The Chicago Cubs had their midday National League tiebreaker on a Monday, while Game 3 of Houston Astros-Cleveland Indians in the American League Division Series also was a mid-afternoon start. Games happening early in the day has both hurt and helped workplaces nationwide.
When sporting events occur during work hours, employers could face productivity issues, which can include employees calling in sick, leaving early or arriving late. But there’s an opportunity to flip that thinking and use such events as an employee engagement and retention tool.
Joyce Maroney, executive director of the Workforce Institute at workforce management software company Kronos Inc., studies workplace issues and ways to manage and engage workers. Maroney said one of the ways employers can avoid these issues is by making the sporting event available in the office, whether on TV in a break room or conference room, or an office-watch party with food provided.

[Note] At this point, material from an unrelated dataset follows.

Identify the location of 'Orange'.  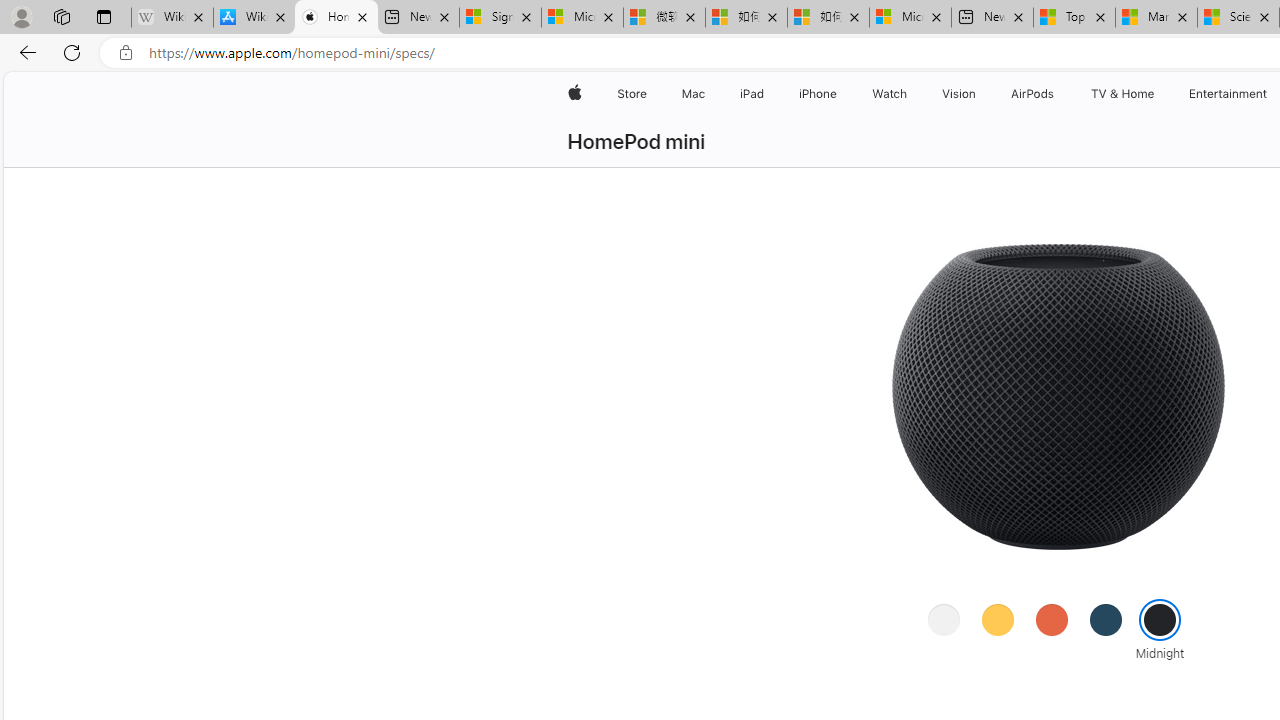
(1050, 618).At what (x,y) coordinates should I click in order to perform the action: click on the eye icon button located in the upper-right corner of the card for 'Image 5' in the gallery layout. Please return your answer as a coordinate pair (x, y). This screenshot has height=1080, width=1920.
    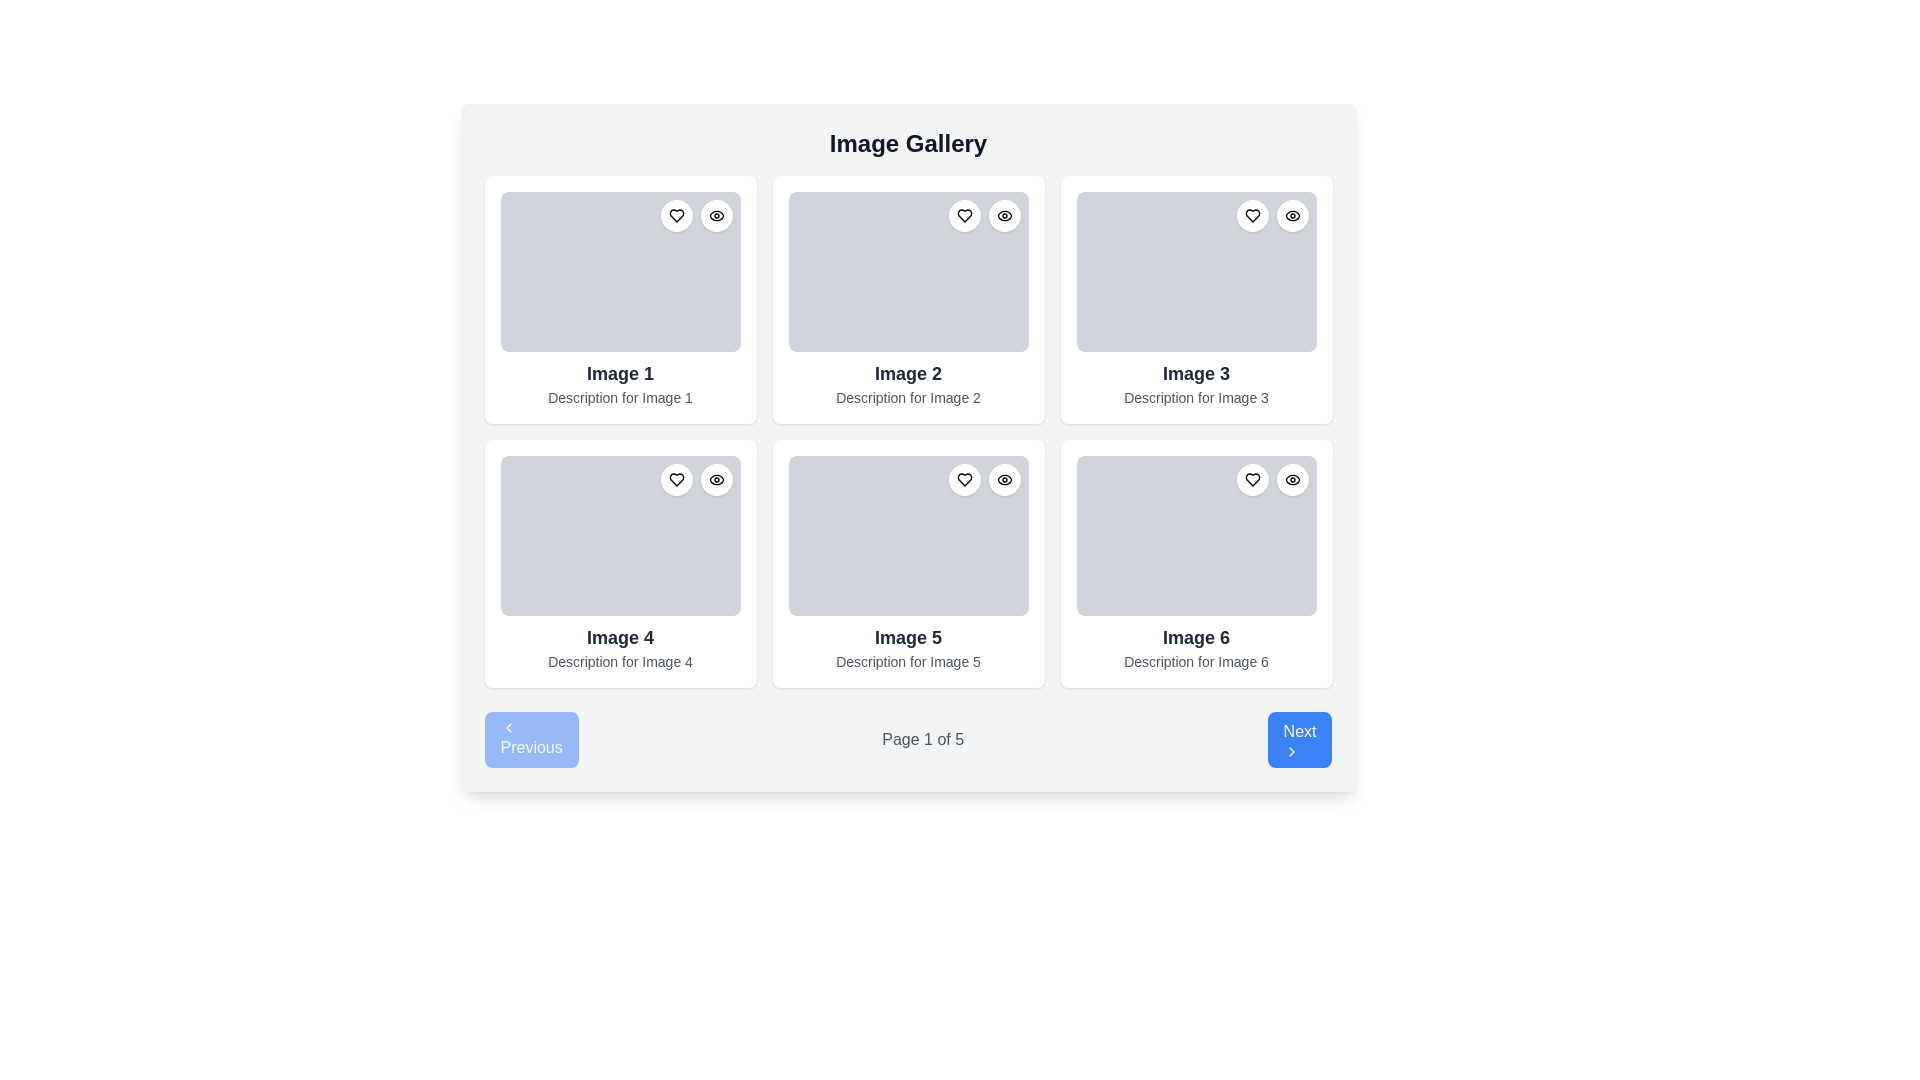
    Looking at the image, I should click on (1004, 479).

“It can definitely be a tool to stimulate camaraderie, just as would be departments having gatherings during the holiday season, or doing a charity event together,” Maroney said. “All these things engage people at work and can make people feel like they’re part of something that’s a little bigger than just getting the job done.”
Maroney may be onto something.
A survey conducted in March 2018 by employee and recruitment agency Randstad U.S. said 79 percent of employees believe sporting events in the office “greatly improves their levels of engagement at work.” In the same study, 73 percent of workers say they look forward to going to work more when they participate in office sports bracket contests like college basketball’s March Madness tournament. Also, a 2017 study conducted by employee time-management app TSheets found that 68 percent of employees said watching games increases or has no effect on their productivity.
Chicago-based staffing and recruiting firm LaSalle Network embraces sports in its office. The big sporting events they consider as employee engagement and retention tools in the workplace are March Madness, the Olympics and the World Cup soccer.
Founder and CEO Tom Gimbel said doing this has resulted in better relationships with fellow employees and clients as they have a viewing party for the annual March Madness tournament.
“It empowers employees because they don’t have to sneak around to participate in something they enjoy,” Gimbel said. “It also makes our clients feel valued. We want them to know we appreciate our relationships with them. It helps builds trust.”
The Super Bowl, arguably the biggest U.S.-based sporting event every year, normally attracts over 100 million viewers annually. Even those who don’t consider themselves sports fans watch the Big Game.
Research conducted before this year’s Super Bowl by the Workforce Institute at Kronos and Mucinex found that nearly 14 million employed Americans planned to call out of work after watching the game. Another 25 percent of working Americans, 38.5 million people, said the Monday after the Super Bowl should be considered a national holiday.
Gimbel said companies that attempt to “squash the fun and energy” coming from a big sporting event are missing out on a great opportunity to engage their staff.
Looking at the current state of Chicago’s core sports teams right now, Gimbel might be planning a little something for his firm in February.
“We’re not ruling out anything for the Super Bowl,” Gimbel said. “If the [Chicago] Bears make it, who knows what we’ll do?”